Image and Video Forensics
In the new age of disinformation, it has become critical to validate the integrity of images. As photo-manipulation software and techniques are evolving, we are developing capabilities to automatically detect image and video editing by exploiting the physical plausibility of reflections in images and kinematic continuity in videos. As they mature, these capabilities will assess large archives to efficiently identify media that may have been manipulated.
Super Resolution
Our super-resolution techniques combine multiple aerial or satellite images with prior knowledge to produce high-resolution images. To do so, they use novel methods to compensate for widely spaced views and illumination changes, which are the two primary challenges that plague super-resolution algorithms.

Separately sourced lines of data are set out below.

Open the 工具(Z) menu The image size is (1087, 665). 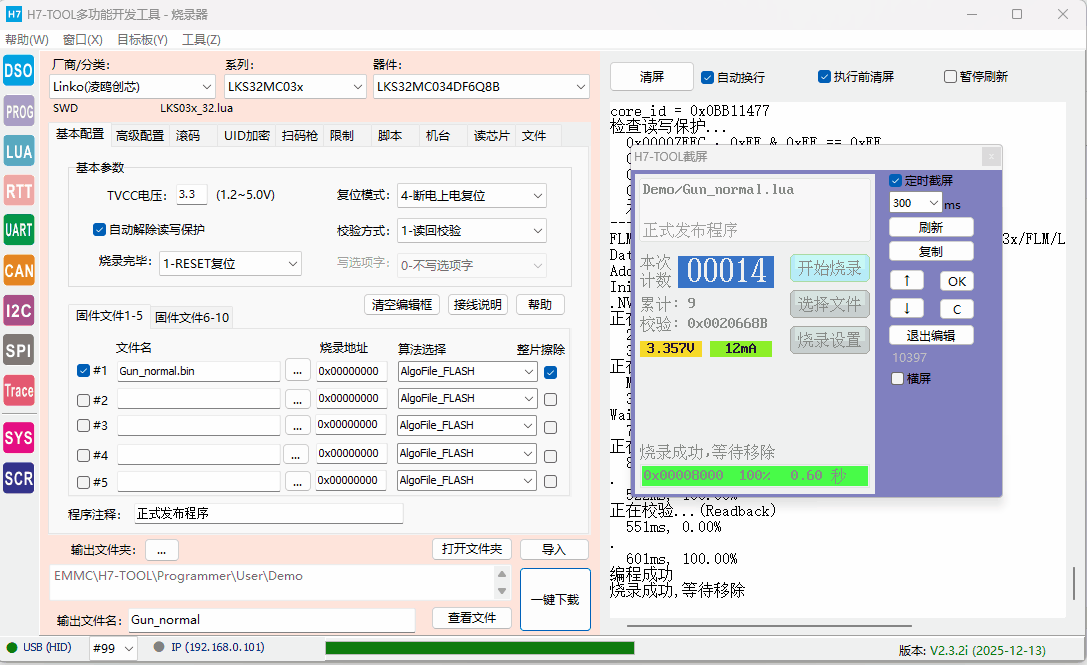200,39
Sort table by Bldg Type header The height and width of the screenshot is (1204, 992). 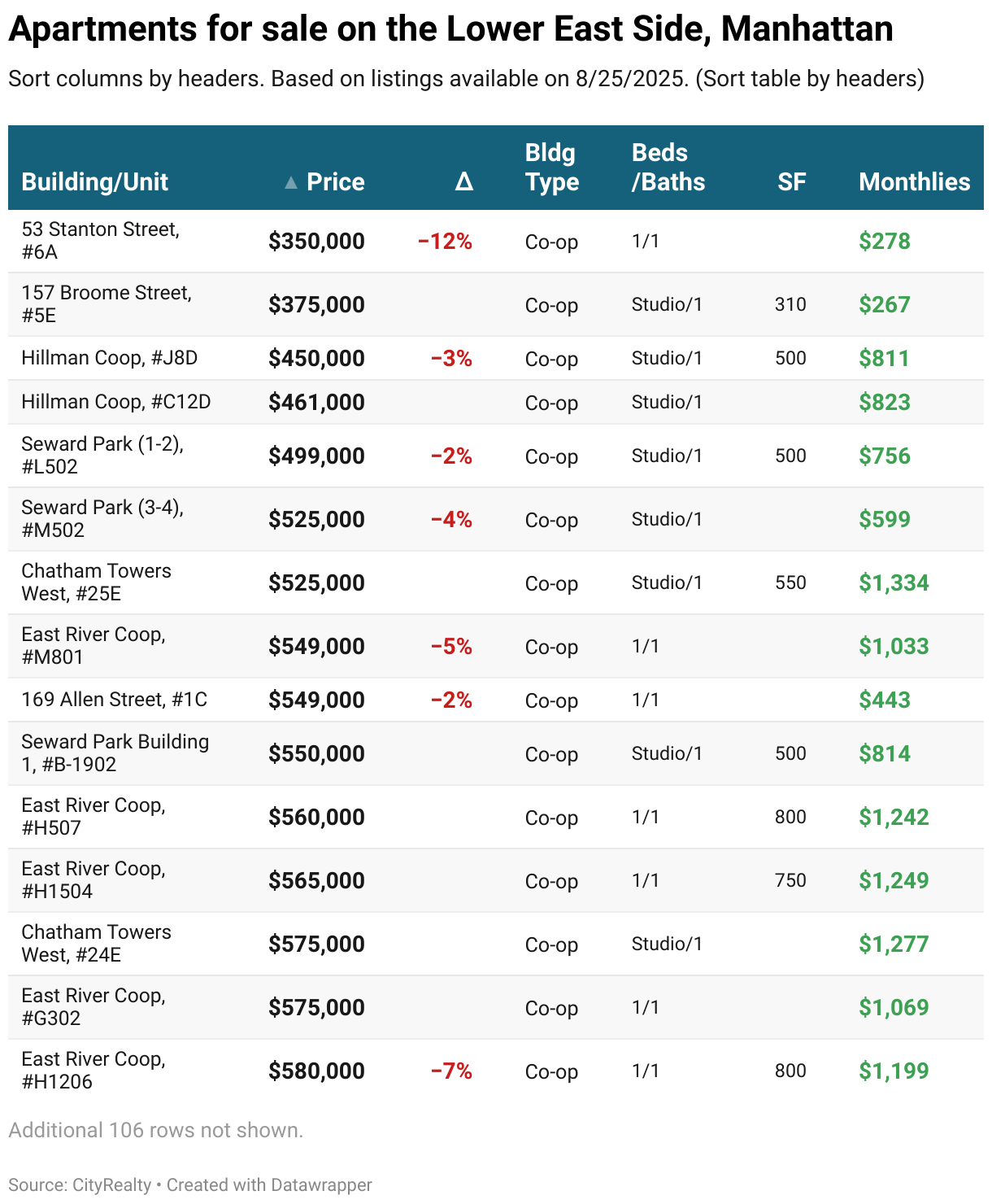[551, 168]
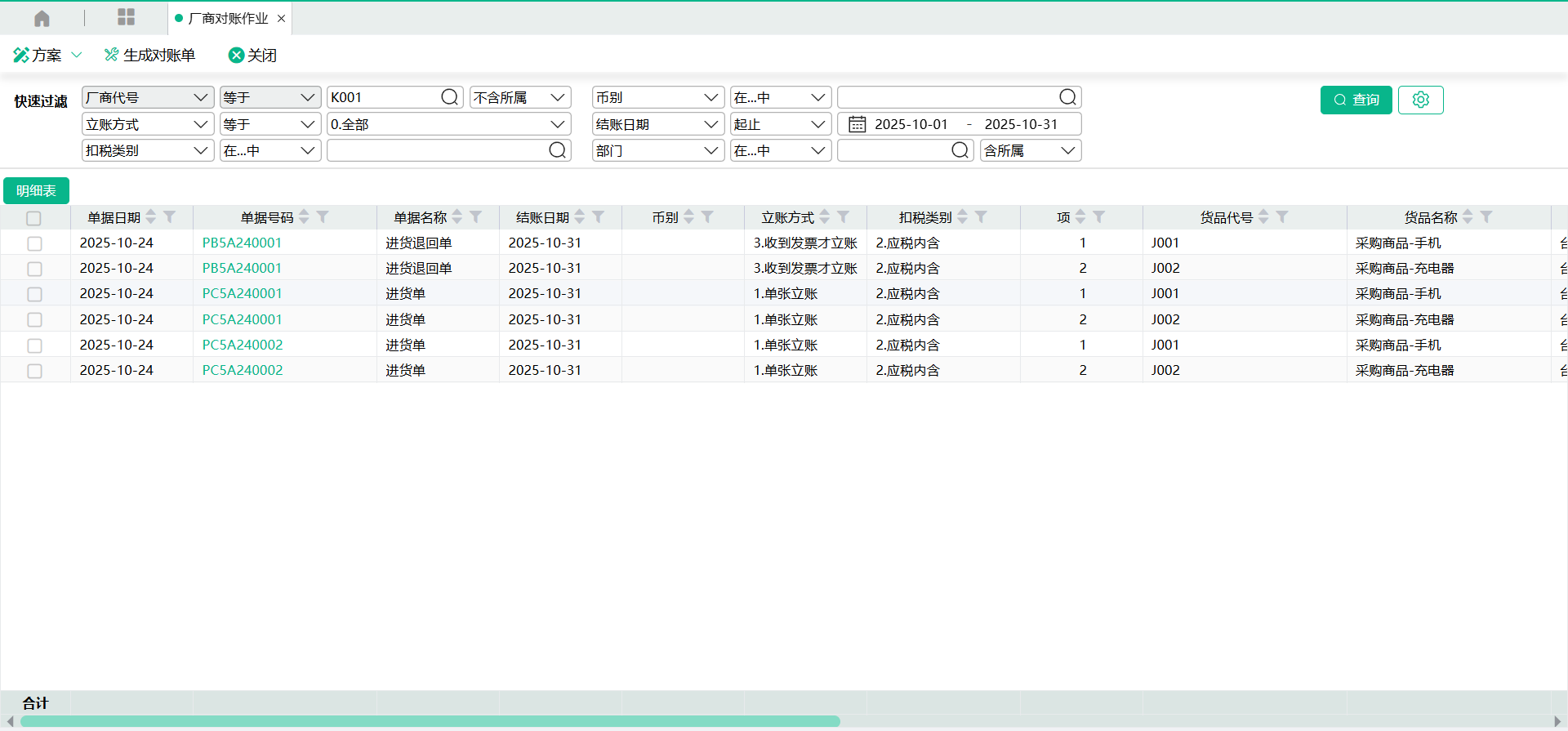
Task: Open the calendar icon for 结账日期 range
Action: point(857,124)
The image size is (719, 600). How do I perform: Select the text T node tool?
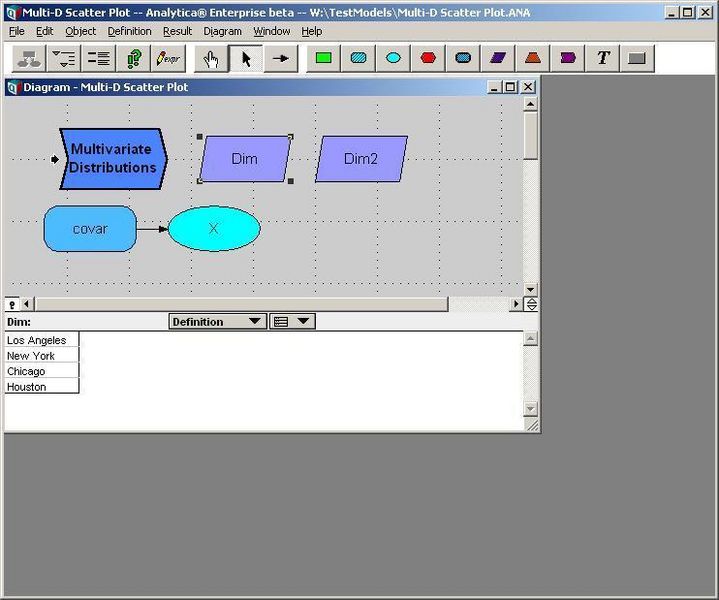[x=603, y=58]
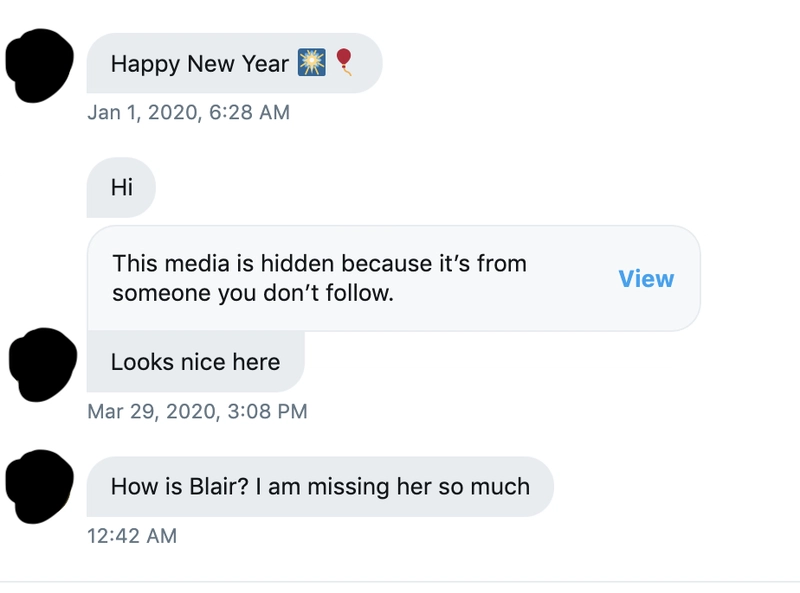Image resolution: width=800 pixels, height=593 pixels.
Task: Select the Hi message bubble
Action: [121, 187]
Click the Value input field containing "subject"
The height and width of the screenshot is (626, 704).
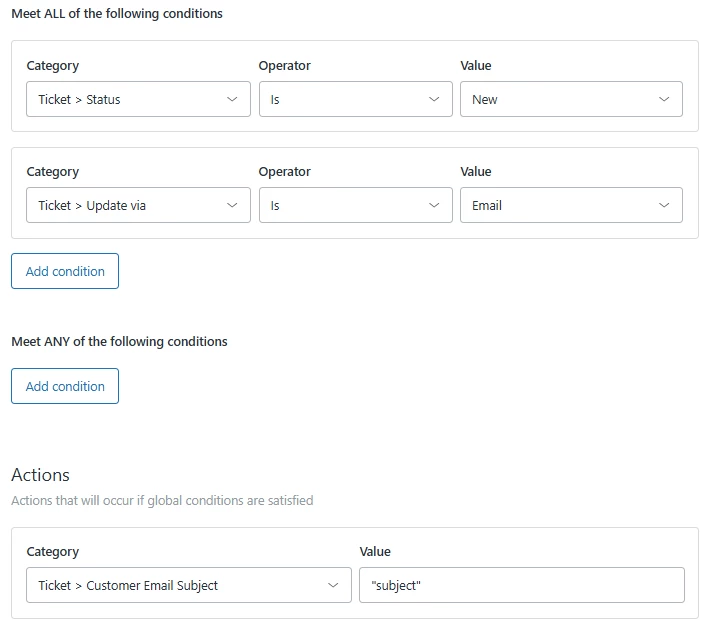pyautogui.click(x=521, y=586)
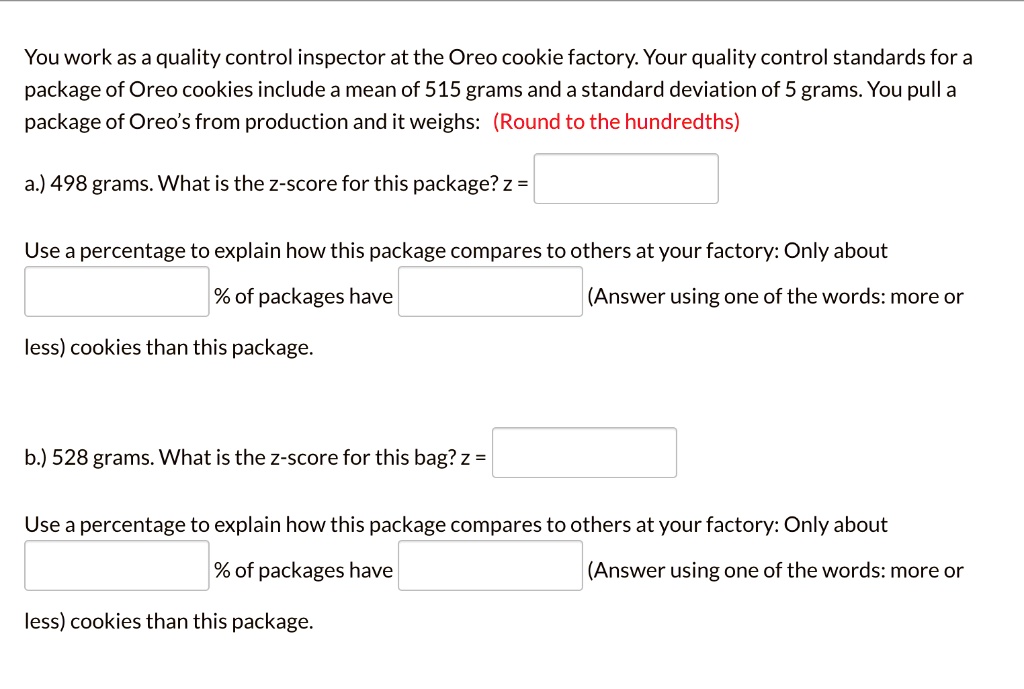The width and height of the screenshot is (1024, 689).
Task: Click 'standard deviation of 5 grams' text
Action: click(x=718, y=89)
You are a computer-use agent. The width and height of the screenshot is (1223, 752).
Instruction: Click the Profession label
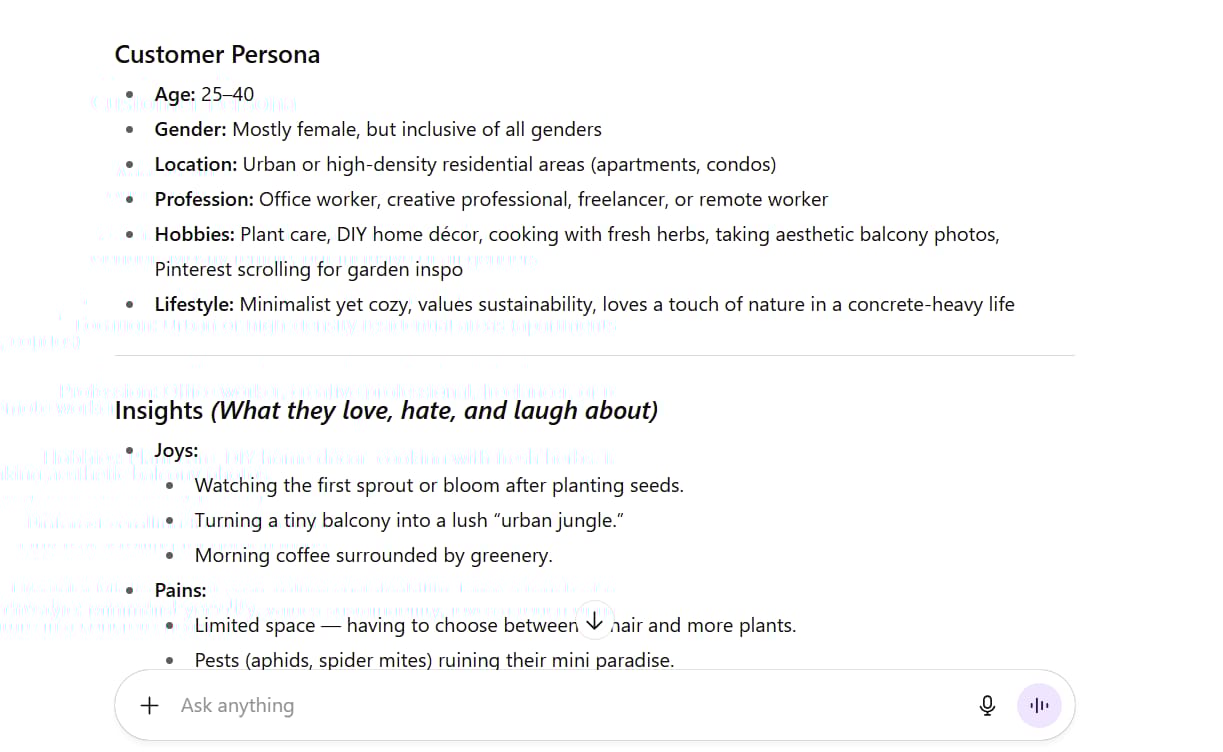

The output images can be used for improved manual exploitation or for input to algorithms in object detection and 3D reconstruction, among other applications. Higher-resolution images enhance detail, enable exploitation that is not possible on lower-resolution images, and improve downstream automated analytics such as the detection of static objects.
What We Offer for Your Project
We provide custom research and software development, collaboration, support, training, and books to help in the above areas of focus.
Publications
We have around 200 publications in journals, conference proceedings, etc., on topics such as convolutional neural networks, deep learning, image and video analytics, and situational awareness.
Computer Vision Platform
The Kitware Image and Video Exploitation and Retrieval (KWIVER) toolkit is an open source, production-quality image and video exploitation platform. It comes with unrestricted licensing to engage the full-spectrum video research and development (R&D) community, including academic, industry, and government organizations. KWIVER provides advanced capabilities in 3D reconstruction from aerial video, social multimedia indexing and retrieval, and video object tracking and super-resolution. In addition, it provides supporting tools for quantitative evaluation, pipeline processing, software builds, and more.